Autoimmune Epilepsy Evaluation Profile, CSF

Message
Sendout, Mayo test code: EPC2


Test Code
LAB1238035


Alias/See Also
AMPA-R Ab CBA
Amphiphysin Ab
Anti-Glial Nuclear Ab, Type 1
Anti-Neuronal Nuclear Ab, Type 1
Anti-Neuronal Nuclear Ab, Type 2
Anti-Neuronal Nuclear Ab, Type 3
CASPR2-IgG
Contactin-Associated Protein-Like-2 (CASPR2)-IgG
CRMP-5-IgG
Dipeptidyl aminopeptidase-like protein 6
DPPX
EPIEC
GABA-B-R Ab CBA
GFAP
Glutamic Acid Decarboxylase (GAD65)
Leucine-Rich Glioma Inactivated Protein-1 IgG
LGI1-IgG
Metabotropic glutamate receptor 1
mGluR1
Neurochondrin Antibody (NCDN-2)
NMDA-R Ab CBA
Phosphodiesterase 10A (PDE10A)
Purkinje Cell Cytoplasmic Ab Type 2
Purkinje Cell Cytoplasmic Ab Type Tr
Seizures
Spells
Tripartite Motif-Containing Protein 46 (TRIM46)


CPT Codes
86255 x 19, 86341

Preferred Specimen
Collection vial #1, 4 mL CSF


Minimum Volume
2 mL


Other Acceptable Specimens
Any collection vial


Transport Container
Sterile vial


Transport Temperature
Refrigerated


Specimen Stability
Refrigerated (preferred): 28 days
Ambient: 72 hours
Frozen: 28 days


Reject Criteria (Eg, hemolysis?

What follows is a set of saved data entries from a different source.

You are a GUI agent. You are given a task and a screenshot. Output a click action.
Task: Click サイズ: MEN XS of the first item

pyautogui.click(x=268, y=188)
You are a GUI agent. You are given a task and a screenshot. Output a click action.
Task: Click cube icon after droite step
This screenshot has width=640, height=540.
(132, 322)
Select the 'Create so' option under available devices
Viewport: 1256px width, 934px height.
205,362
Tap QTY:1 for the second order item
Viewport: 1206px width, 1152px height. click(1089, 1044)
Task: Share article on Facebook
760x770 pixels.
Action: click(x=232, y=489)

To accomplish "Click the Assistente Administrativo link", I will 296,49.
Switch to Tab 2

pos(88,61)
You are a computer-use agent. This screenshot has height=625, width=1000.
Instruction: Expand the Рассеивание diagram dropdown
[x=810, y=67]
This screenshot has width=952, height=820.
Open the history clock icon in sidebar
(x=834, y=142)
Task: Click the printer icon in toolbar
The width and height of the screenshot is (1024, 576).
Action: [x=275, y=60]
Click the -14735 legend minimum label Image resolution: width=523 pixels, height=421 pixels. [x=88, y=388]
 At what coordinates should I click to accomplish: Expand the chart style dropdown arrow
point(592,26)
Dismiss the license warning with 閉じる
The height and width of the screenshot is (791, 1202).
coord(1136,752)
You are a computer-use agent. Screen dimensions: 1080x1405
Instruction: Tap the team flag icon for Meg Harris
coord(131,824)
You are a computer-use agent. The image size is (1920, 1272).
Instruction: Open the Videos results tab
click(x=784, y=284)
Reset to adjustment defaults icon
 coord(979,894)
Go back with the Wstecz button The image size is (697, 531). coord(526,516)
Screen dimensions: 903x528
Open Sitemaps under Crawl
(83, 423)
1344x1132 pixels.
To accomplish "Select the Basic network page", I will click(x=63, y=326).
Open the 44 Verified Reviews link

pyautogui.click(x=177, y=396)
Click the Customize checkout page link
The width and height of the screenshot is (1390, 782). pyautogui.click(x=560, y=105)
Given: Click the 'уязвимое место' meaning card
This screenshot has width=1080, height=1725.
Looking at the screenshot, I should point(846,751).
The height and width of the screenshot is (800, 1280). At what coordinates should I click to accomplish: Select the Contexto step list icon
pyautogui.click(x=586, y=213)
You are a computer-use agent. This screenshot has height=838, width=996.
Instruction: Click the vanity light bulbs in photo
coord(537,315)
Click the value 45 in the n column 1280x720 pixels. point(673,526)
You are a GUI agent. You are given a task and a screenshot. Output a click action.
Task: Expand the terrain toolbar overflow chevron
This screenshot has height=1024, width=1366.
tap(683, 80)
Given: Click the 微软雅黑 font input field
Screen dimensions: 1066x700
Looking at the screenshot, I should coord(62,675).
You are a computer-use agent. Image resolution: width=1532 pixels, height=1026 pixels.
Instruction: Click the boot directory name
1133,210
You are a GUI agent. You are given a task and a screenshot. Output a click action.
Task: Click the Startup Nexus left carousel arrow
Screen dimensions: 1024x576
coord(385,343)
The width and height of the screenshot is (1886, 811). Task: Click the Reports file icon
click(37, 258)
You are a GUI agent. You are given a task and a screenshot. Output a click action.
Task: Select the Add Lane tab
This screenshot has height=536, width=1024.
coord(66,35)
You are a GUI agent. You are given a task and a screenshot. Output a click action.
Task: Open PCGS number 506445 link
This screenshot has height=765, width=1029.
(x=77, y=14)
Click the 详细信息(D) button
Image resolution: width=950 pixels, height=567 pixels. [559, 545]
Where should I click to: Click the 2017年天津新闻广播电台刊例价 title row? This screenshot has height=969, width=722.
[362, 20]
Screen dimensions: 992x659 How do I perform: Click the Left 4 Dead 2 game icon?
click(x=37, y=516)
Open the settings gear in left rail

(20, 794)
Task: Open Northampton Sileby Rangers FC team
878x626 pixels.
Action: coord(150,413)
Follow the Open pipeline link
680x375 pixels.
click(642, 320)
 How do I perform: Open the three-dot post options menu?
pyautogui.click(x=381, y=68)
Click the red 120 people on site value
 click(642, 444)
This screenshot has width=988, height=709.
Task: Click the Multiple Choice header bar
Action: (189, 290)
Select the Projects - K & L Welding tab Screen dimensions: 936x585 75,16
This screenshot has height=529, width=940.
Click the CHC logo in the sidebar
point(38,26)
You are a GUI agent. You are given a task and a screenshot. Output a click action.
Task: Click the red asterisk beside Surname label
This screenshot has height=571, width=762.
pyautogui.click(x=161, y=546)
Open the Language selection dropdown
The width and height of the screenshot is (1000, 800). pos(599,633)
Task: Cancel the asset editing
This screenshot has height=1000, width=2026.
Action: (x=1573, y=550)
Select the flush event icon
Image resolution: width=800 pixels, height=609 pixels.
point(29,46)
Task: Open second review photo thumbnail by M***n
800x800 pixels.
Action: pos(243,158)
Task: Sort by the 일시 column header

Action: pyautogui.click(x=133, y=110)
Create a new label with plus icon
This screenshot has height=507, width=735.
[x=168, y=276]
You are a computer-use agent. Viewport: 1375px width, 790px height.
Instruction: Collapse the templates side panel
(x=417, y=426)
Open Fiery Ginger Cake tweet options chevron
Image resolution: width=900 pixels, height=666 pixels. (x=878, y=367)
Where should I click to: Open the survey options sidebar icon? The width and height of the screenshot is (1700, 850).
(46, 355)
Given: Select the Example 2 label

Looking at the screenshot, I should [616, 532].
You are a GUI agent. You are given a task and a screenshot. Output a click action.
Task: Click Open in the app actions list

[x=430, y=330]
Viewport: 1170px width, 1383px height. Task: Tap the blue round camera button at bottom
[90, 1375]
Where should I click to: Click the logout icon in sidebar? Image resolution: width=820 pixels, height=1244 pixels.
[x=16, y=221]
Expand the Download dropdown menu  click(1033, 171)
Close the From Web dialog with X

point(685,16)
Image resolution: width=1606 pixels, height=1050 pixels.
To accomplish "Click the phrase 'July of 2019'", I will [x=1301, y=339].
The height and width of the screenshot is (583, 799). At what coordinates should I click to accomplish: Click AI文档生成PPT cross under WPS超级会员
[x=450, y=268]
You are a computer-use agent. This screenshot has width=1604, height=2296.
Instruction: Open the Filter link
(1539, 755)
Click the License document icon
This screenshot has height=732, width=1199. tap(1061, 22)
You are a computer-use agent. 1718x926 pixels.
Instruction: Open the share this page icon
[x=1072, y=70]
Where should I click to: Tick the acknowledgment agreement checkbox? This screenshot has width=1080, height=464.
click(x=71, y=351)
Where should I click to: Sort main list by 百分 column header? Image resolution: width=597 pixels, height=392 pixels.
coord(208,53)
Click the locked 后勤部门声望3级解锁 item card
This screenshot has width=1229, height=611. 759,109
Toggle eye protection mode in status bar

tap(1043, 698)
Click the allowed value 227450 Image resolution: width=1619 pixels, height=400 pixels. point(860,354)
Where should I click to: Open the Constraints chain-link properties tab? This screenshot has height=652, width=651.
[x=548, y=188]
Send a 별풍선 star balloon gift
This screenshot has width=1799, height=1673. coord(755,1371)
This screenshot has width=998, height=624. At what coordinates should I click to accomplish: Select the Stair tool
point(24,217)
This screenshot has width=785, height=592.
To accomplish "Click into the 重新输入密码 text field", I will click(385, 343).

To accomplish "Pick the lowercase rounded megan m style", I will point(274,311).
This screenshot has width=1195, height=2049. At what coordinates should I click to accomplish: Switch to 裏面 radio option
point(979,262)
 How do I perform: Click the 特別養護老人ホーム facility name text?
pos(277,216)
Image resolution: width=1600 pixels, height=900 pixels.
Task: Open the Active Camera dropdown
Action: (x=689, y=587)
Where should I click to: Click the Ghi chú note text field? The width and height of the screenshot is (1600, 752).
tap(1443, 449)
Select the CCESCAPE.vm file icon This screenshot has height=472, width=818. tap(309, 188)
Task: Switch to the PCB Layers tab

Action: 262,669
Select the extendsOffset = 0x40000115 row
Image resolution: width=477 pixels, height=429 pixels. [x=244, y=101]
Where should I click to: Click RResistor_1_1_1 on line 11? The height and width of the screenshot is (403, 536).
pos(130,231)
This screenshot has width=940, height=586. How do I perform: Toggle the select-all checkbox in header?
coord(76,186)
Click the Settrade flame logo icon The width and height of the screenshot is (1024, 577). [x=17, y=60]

Lipemia? Thaw/Other?)
Gross hemolysis, gross lipemia, gross icterus


Methodology
Indirect Immunofluorescence Assay (IFA), Cell Binding Assay (CBA), Western Blot (WB), Immunoblot (IB), Radioimmunoassay (RIA)

Setup Schedule
Monday through Sunday; Reflex tests: Varies


Report Available
8 to 12 days


Reference Range
Included with report


Clinical Significance
Investigating new onset cryptogenic epilepsy with incomplete seizure control and duration of fewer than 2 years using spinal fluid specimens

Investigating new onset cryptogenic epilepsy plus 1 or more of the following accompaniments:
-Psychiatric accompaniments (psychosis, hallucinations)
-Movement disorder (myoclonus, tremor, dyskinesias)
-Headache
-Cognitive impairment/encephalopathy
-Autoimmune stigmata (personal history or family history or signs of diabetes mellitus, thyroid disorder, vitiligo, premature graying of hair, myasthenia gravis, rheumatoid arthritis, systemic lupus erythematosus, idiopathic adrenocortical insufficiency) or "multiple sclerosis"
-History of cancer
-Smoking history (20 or more pack-years) or other cancer risk factors
-Investigating seizures occurring within the context of a subacute multifocal neurological disorder without an obvious cause, especially in a patient with a past or family history of cancer


Performing Laboratory
Mayo Clinic Laboratories, Rochester, Minnesota

Additional Information
Epilepsy, Autoimmune/Paraneoplastic Evaluation, Spinal Fluid


The CPT Codes provided in this document are based on AMA guidelines and are for informational purposes only. CPT coding is the sole responsibility of the billing party. Please direct any questions regarding coding to the payor being billed. Any Profile/panel component may be ordered separately. Reflex tests are performed at an additional charge.